The rule of law situation in Hungary has not improved, according to the rapporteur of the European Parliament’s (EP) committee on legal affairs in a debate on Thursday. Fidesz MEP Balázs Hidvéghi said the debate was proof that the issue of the rule of law was being used to advance political interests.
The rapporteur, French Green MEP Gwendoline Delbos-Corfield, said during the debate that the deterioration of the rule of law in Hungary was “regrettable” and that extant instruments to ensure member states comply with EU norms had been found wanting. “New instruments are needed,” she said. Such state of affairs could develop elsewhere, too, Delbos-Corfield warned. “Positive, preventive” measures should be introduced to ensure the “EU’s healthy development … while this is still possible,” she said.
Other MEPs listed the Central European University’s (CEU) move from Budapest to Vienna, the “deterioration of the freedom of the press and the role of civil organisations” as examples of the deteriorating situation. MEPs called for a “more effective instrument than Article 7”, and regulations making budgetary decisions conditional on a state observing the rule of law. They also called for the EP and NGOs to be involved in the Article 7 procedure against Hungary, which could potentially strip Hungary of its voting rights. They called it “outrageous” that “Hungary reaps millions of euros in funding even as it dismantles democracy and the rule of law, infringes human rights and refuses to shoulder responsibility in common challenges”.

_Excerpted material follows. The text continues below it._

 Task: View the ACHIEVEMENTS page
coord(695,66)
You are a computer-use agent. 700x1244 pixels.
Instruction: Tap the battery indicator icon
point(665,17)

Hidvéghi said in the debate that there was no problem with the rule of law in Hungary. What was problematic, he said, was hijacking the rule of law issue and turning it into a political weapon. Hidvéghi said “the Hungarian people see that the reason why they are attacking Hungary is because Hungarians reject the settlement of immigrants, and they stand for national sovereignty and the protection of Christian culture, which is contrary to the aims of the left-liberals.” “We reject the brutal use of double standards against Hungary while demanding of us things that are not demanded of other member states,” he added.
Hidvéghi insisted that the EP’s investigation of alleged violations of the rule of law itself violated the rule of law. The European Council is invested with the authority to conduct such a procedure, he said, adding that MEPs were upending this order and getting the EP’s legal affairs committee involved in the process. “This runs contrary to the EU Treaty and is unacceptable,” Hidvéghi said.
Democratic Coalition (DK) MEP Klára Dobrev said in her address during the debate that journalists covering the Hungarian Parliament had been hindered from carrying out their work and that this was unparalleled in the history of European democracies. Momentum MEP Anna Donáth said in her address that the Article 7 procedure against Hungary and the suspension of Fidesz’s membership of the European People’s Party had not deterred the Hungarian government from “further eroding the rule of law” in the country. She insisted that the EP should indeed involve itself in the matter since it was a common European issue. She argued that it was important to take the procedure seriously so that Hungary does not serve as an example to other potential miscreants in the EU.